House passes budget deal. The chamber passed the $320 billion spending and debt ceiling suspension deal by a vote of 284-149. House Democratic leaders were confident that the deal would pass. The Senate expects to take up the measure next week and hopes to send it to President Trump for his signature before they depart for their August recess.
The House also passed the PRIDE Act this week. The bill would update the tax code to provide equal treatment for same-sex married couples. It removes gender-specific references to marriage in the tax code. It would also allow same-sex couples who married before the Supreme Court struck down the Defense of Marriage Act in 2013 to amend their filing status on their tax returns in years beyond the statute of limitations.
Also this week: McConnell and Paul introduced the AGED Spirits Act.

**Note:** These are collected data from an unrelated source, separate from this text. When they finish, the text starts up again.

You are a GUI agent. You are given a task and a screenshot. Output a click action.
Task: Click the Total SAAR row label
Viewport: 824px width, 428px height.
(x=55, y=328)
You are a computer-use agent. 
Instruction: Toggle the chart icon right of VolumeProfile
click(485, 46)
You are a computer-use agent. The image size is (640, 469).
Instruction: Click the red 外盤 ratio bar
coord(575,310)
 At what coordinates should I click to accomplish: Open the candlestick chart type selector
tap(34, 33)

The Advancing Growth in the Economy through Distilled Spirts Act makes permanent, for some, a tax break for brewers, distillers, and winemakers enacted under the Tax Cuts and Jobs Act. Under the bill, Kentucky bourbon makers can deduct interest expenses related to inventories in the year they are paid.

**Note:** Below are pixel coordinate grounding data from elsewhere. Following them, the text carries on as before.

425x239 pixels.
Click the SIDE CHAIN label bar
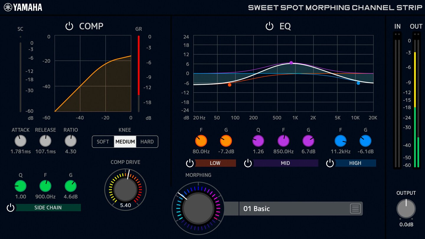[x=48, y=208]
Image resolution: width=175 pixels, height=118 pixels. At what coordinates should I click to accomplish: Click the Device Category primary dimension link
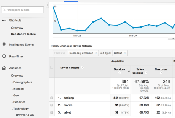click(83, 46)
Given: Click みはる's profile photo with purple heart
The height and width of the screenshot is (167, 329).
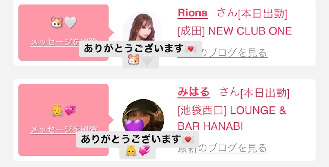Looking at the screenshot, I should 143,116.
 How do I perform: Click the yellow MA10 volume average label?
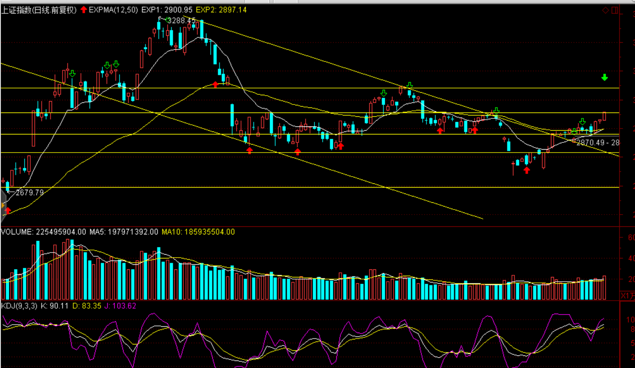[x=198, y=232]
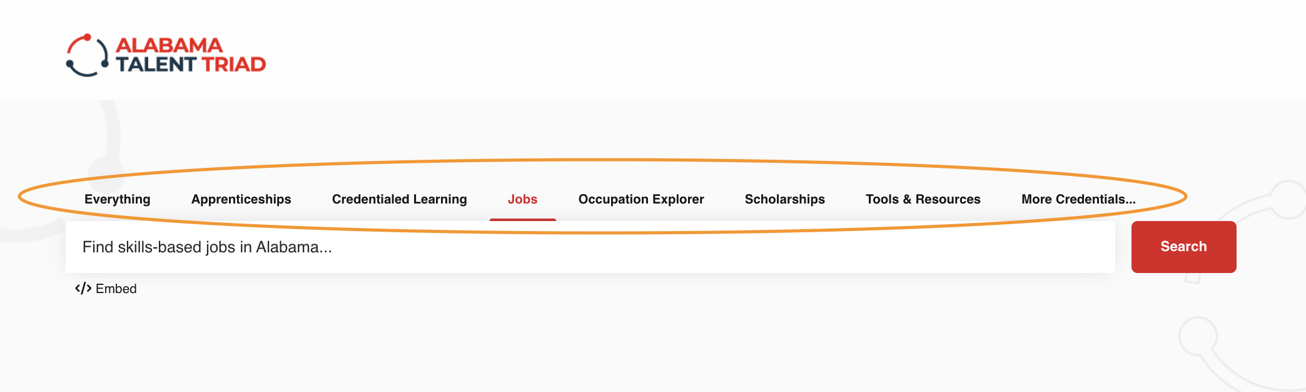Go to the Occupation Explorer tab
The width and height of the screenshot is (1306, 392).
pyautogui.click(x=641, y=199)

Can federal courts stop the House Ways & Means Committee from getting the president’s state tax returns? The tax-writing panel filed a brief yesterday arguing that the courts do not have the power to prevent it from using the New York State law that allows it to obtain the returns. The committee argues that it is immune from a court challenge under the Constitution’s speech or debate clause. Meanwhile, the judge initially assigned to hearing President Trump’s lawsuit on the matter decided late yesterday to reassign the case.

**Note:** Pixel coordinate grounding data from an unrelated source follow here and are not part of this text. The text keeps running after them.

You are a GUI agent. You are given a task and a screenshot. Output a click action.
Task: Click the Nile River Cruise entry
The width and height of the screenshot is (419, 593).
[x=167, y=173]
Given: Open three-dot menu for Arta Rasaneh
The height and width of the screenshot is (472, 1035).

Chinese firms seek to import more US agricultural goods. China’s Ministry of Commerce said in a press conference yesterday that Chinese companies are willing to import more US agricultural goods. The announcement may pave the way to smoother trade talks next week between Chinese and US officials in Shanghai.
Minnesota gave some cities special permission to levy local sales tax. Now what? The Star Tribune considers four suburbs outside Minneapolis that just enacted their own taxes. City officials had asked for years for state permission to levy such taxes, and they finally got it — perhaps in part because of a higher number of freshman lawmakers in the state legislature. Before getting permission from the legislature, voters in each suburb approved the change; after getting the legislature’s approval, the city councils had to adopt and forward proof of the tax to the state Department of Revenue, which administers the tax. The cities now have a way to raise revenue without raising property taxes, But they also have to hope that shoppers don’t decide to spend their money in neighboring, lower-tax towns.